空気圧が不足していると、実質的に車高が下がることになり、突出し量の調整値が狂ってしまう可能性があるのです。特にNC750Sのようなバイクの場合、わずか1mmの違いでも運転の手応えが変わるため、その調整時には空気圧を指定値に正確に調整することが極めて重要です。
注意点2 – 安全性を最優先に
作業の精度を高めることも大事ですが、何より重視すべきは安全の確保です。特に初心者の方は、フロントフォークを固定しているトップブリッジやアンダーブラケットのネジ締めには、適切なトルクでの締め付けが必要不可欠です。
是非ともトルクレンチを準備することをお勧めします。締め付けトルクについては、サービスマニュアルを手に入れる、あるいはインターネットを検索して先に作業された経験者が公表している適正トルクを確認する等、情報を得る方法は複数存在します。何としても情報を手に入れてください。一般的なバイクであれば、インターネットを通じて容易に見つかるはずです。
緩すぎると走行中に位置がずれる危険がありますし、締めすぎると部品が破損するリスクがあります。このような部分が初心者にとっては手を出しにくいポイントかもしれませんが、適切な工具さえあれば安全に作業を行うことが可能です。
慎重に作業を行うためのポイント3
作業に慣れていないうちは特に問題は少ないはずですが、注意すべきことが一点あります。フロントフォークを支えるトップブリッジやアンダーブラケットのネジを一気に緩めてしまうと、フロントフォークが突然落下することがあります。今回説明している手順では、タイヤを取り外していないため、破損するほどではないとはいえ、慎重にネジを緩めて作業を進めてください。

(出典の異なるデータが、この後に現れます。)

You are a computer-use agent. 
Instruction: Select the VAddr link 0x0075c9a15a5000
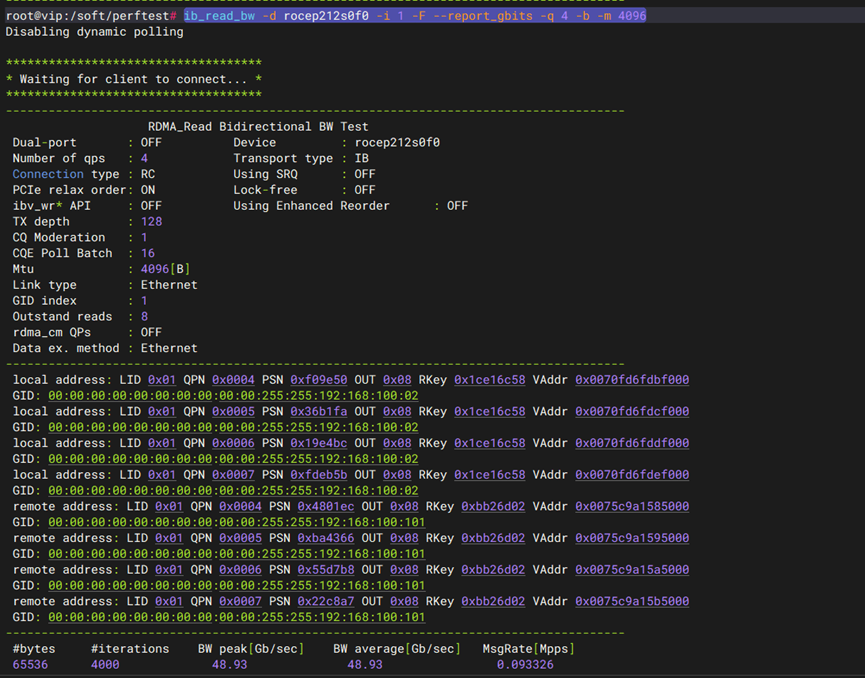[x=631, y=570]
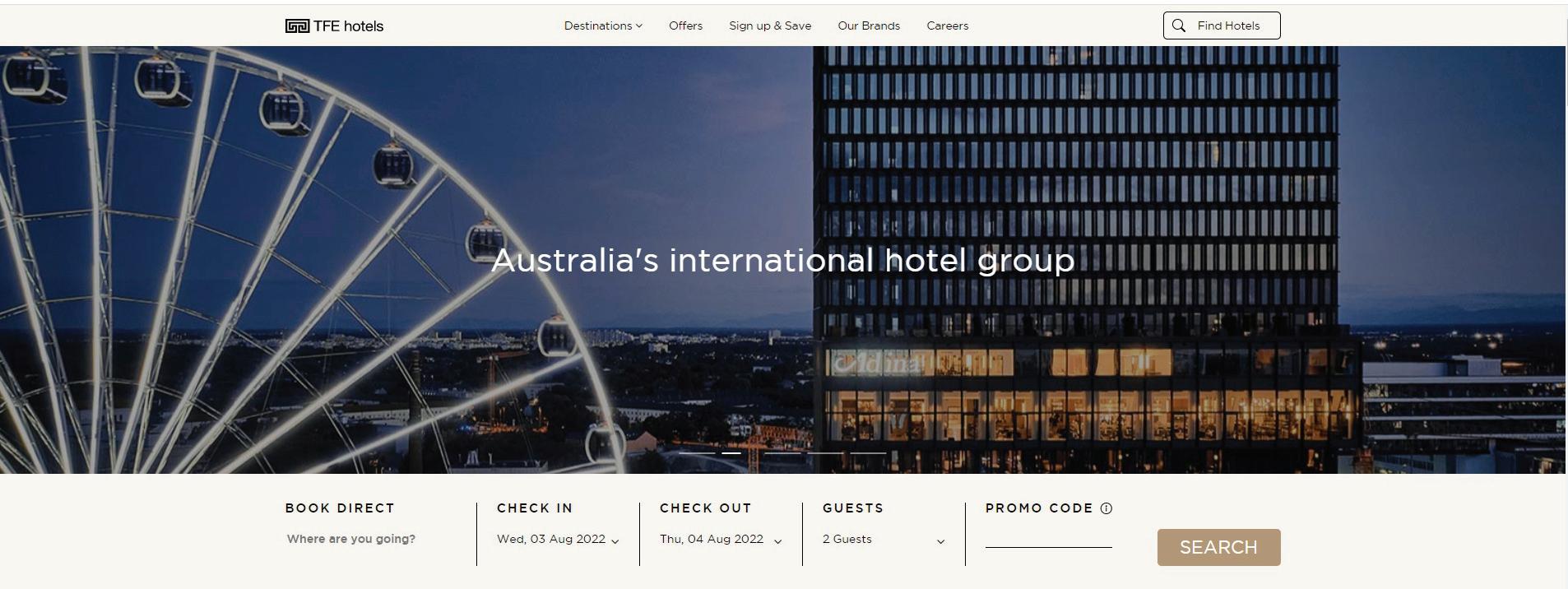
Task: Click the check-out date chevron icon
Action: coord(778,541)
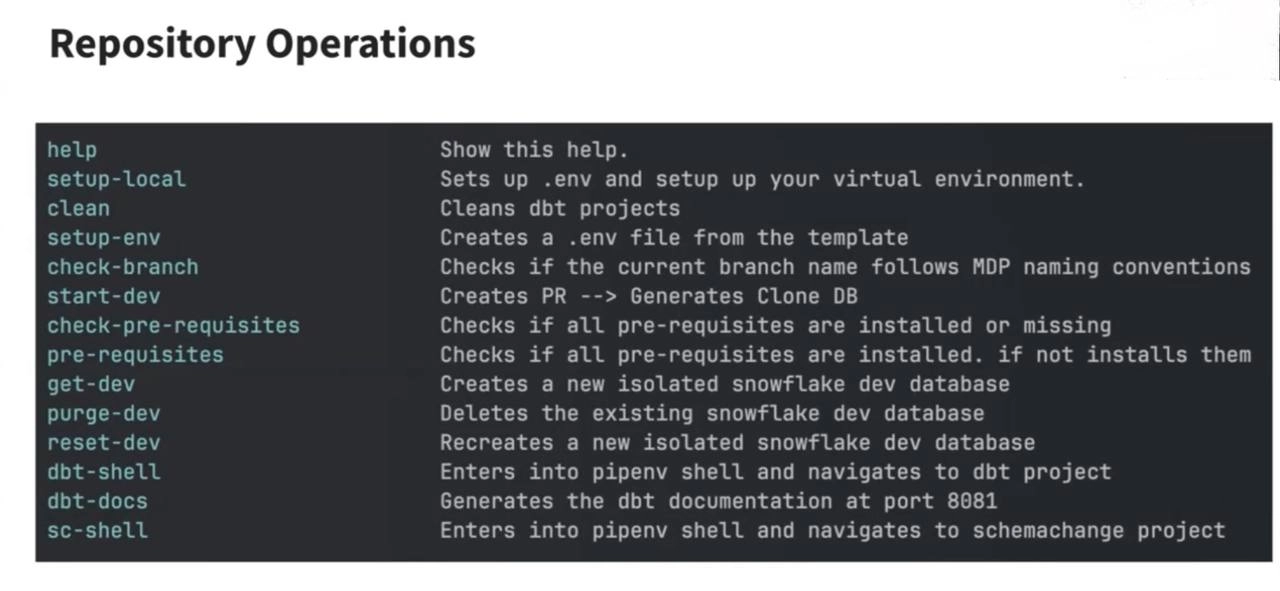Screen dimensions: 1280x591
Task: Select the sc-shell command
Action: pos(97,530)
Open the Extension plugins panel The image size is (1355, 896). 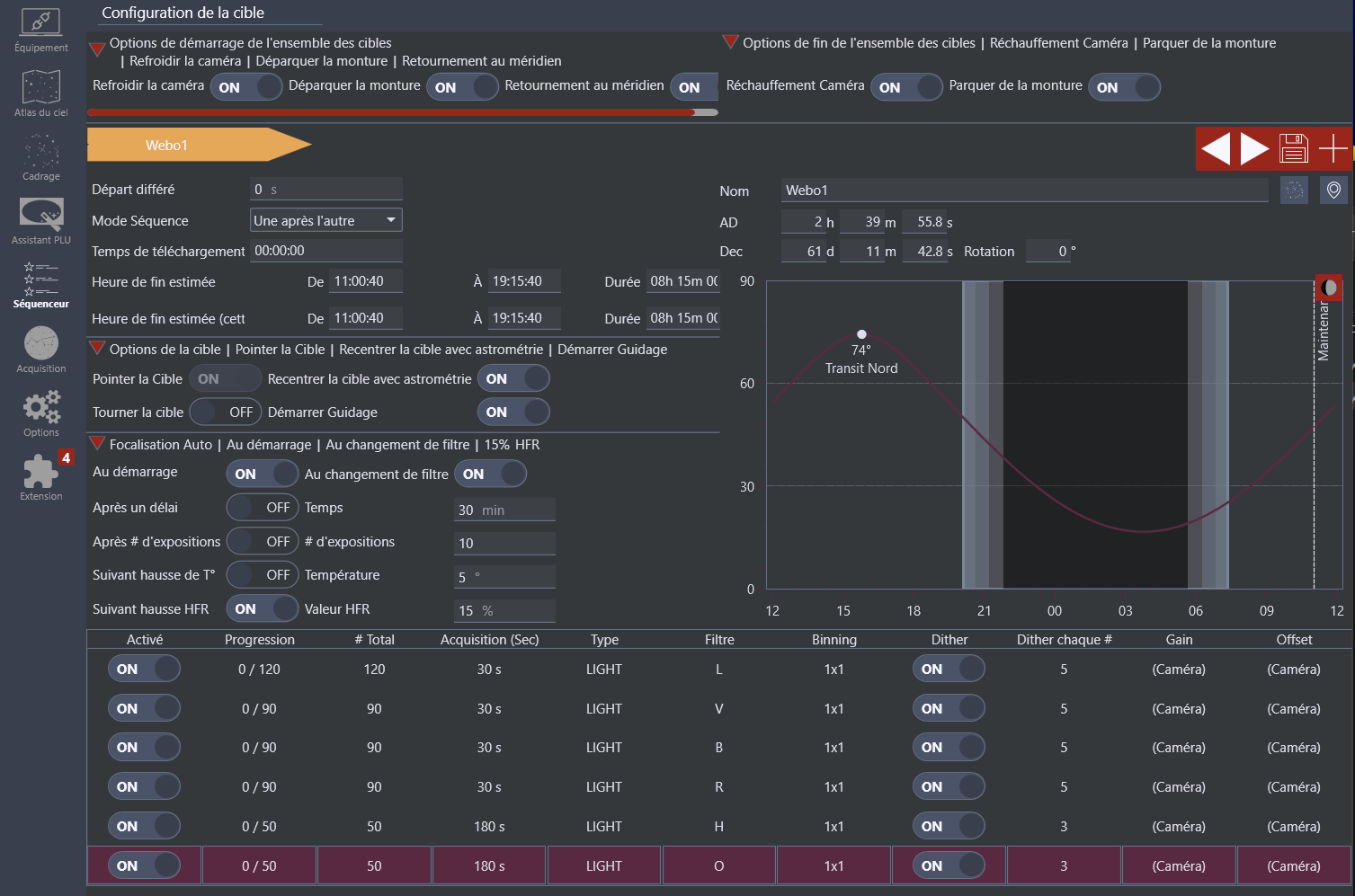coord(41,478)

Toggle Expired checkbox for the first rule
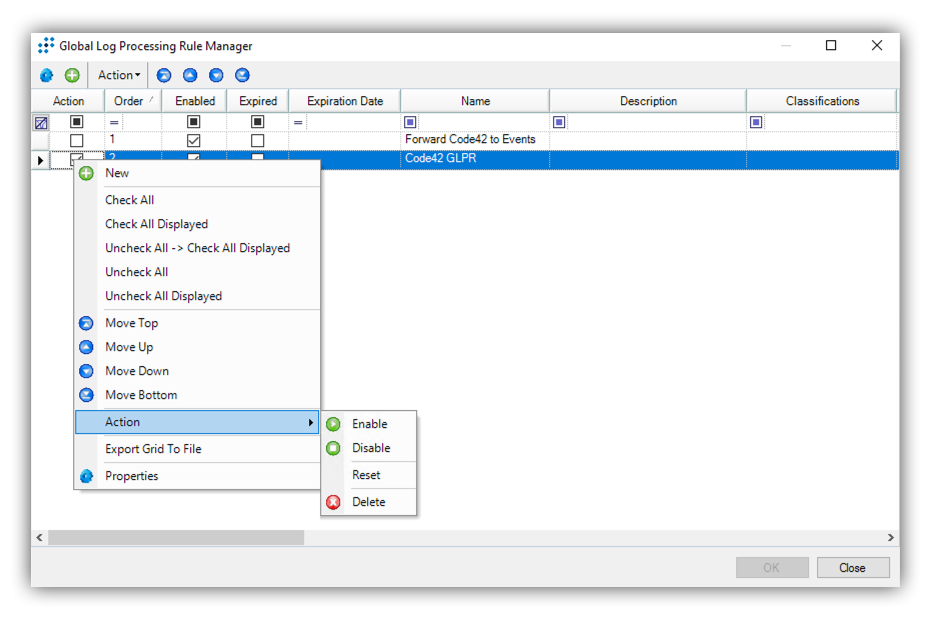(x=258, y=141)
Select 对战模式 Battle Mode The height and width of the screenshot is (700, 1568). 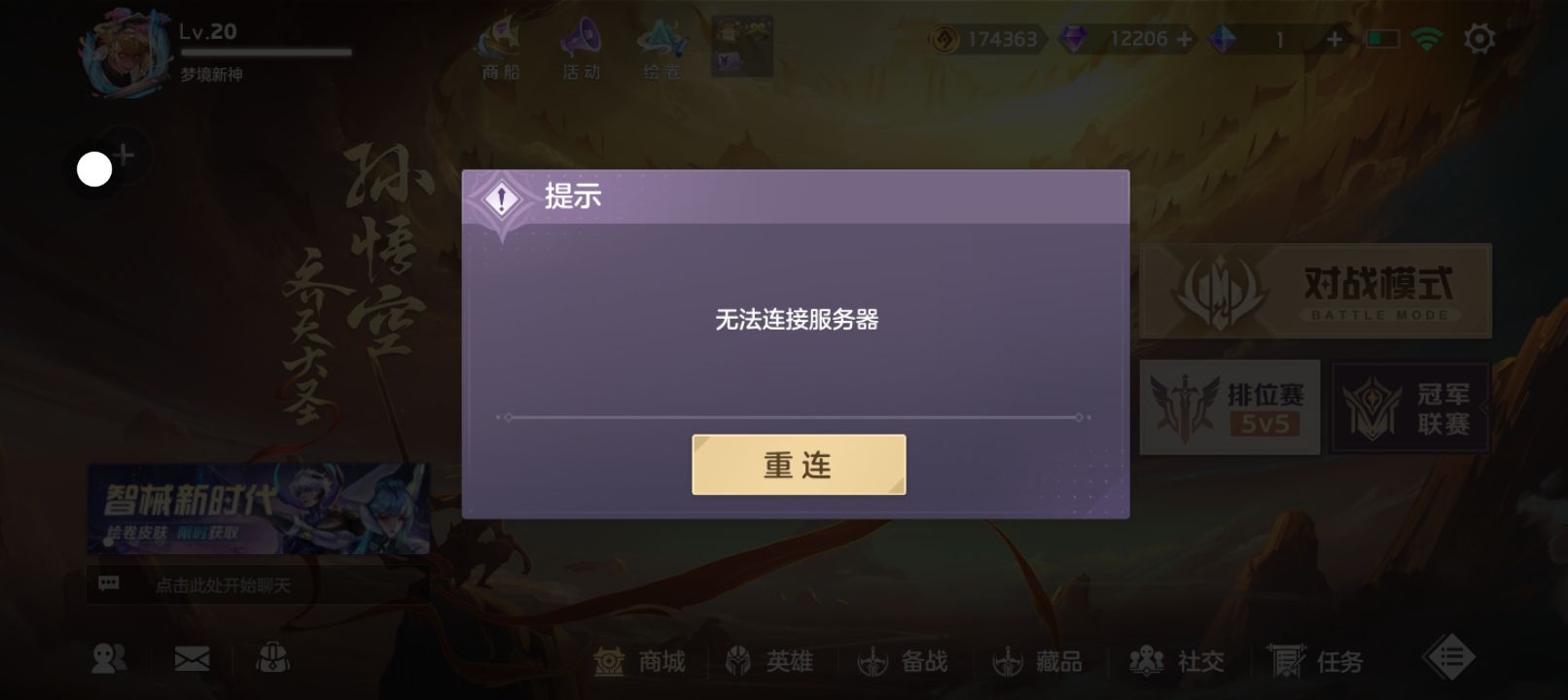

ネジを少しずつ緩めながら、フロントフォークを回してみて、動かせるようになるタイミングを見極めます。適切な位置でフロントフォークが下がらず、回転することで調整が可能になるはずです。締め付けのトルクには微妙な差がありますので、落ち着いて丁寧に作業を進めてください。特に難しい作業ではありませんので、焦らず少しずつ進めれば問題ありません。
整備の要点まとめ
「突出し調整」は初心者には難易度が高く感じられることでしょうが、フロントタイヤを持ち上げることができるのであれば、基本的に誰でも取り組むことが可能です。タイヤをリフトアップするための装置があれば、挑戦してみる価値はあります。さらに、トルクレンチがあると安全に作業できますね。
突出し量の計測にはノギスを推奨しましたが、最初は左右を揃えることが重要なので、ノギスがなくても問題ありません。しかし、将来的にはノギスを使った精密な調整も目指したいものです。初めはシンプルなツールを使って左右が均等であることを確認し、徐々に精度を向上させていくのが良策です。
自分で整備を行う際には安全リスクが伴うため、何もせず専門家に任せる選択肢もあります。しかし、自己整備が可能ならば、バイクの理解が深まり、緊急時の応急処置ができるようになるかもしれません。
整備はマイナス側面だけでなく、慎重かつ丁寧に取り組めば、自分のバイクとの関係がより良好になります。ぜひ、この機会にチャレンジしてみてください。ロングツアーで疲れを感じさせないセッティングが完成したら、その感想を聞かせてください。では、楽しいバイクライフをお送りください!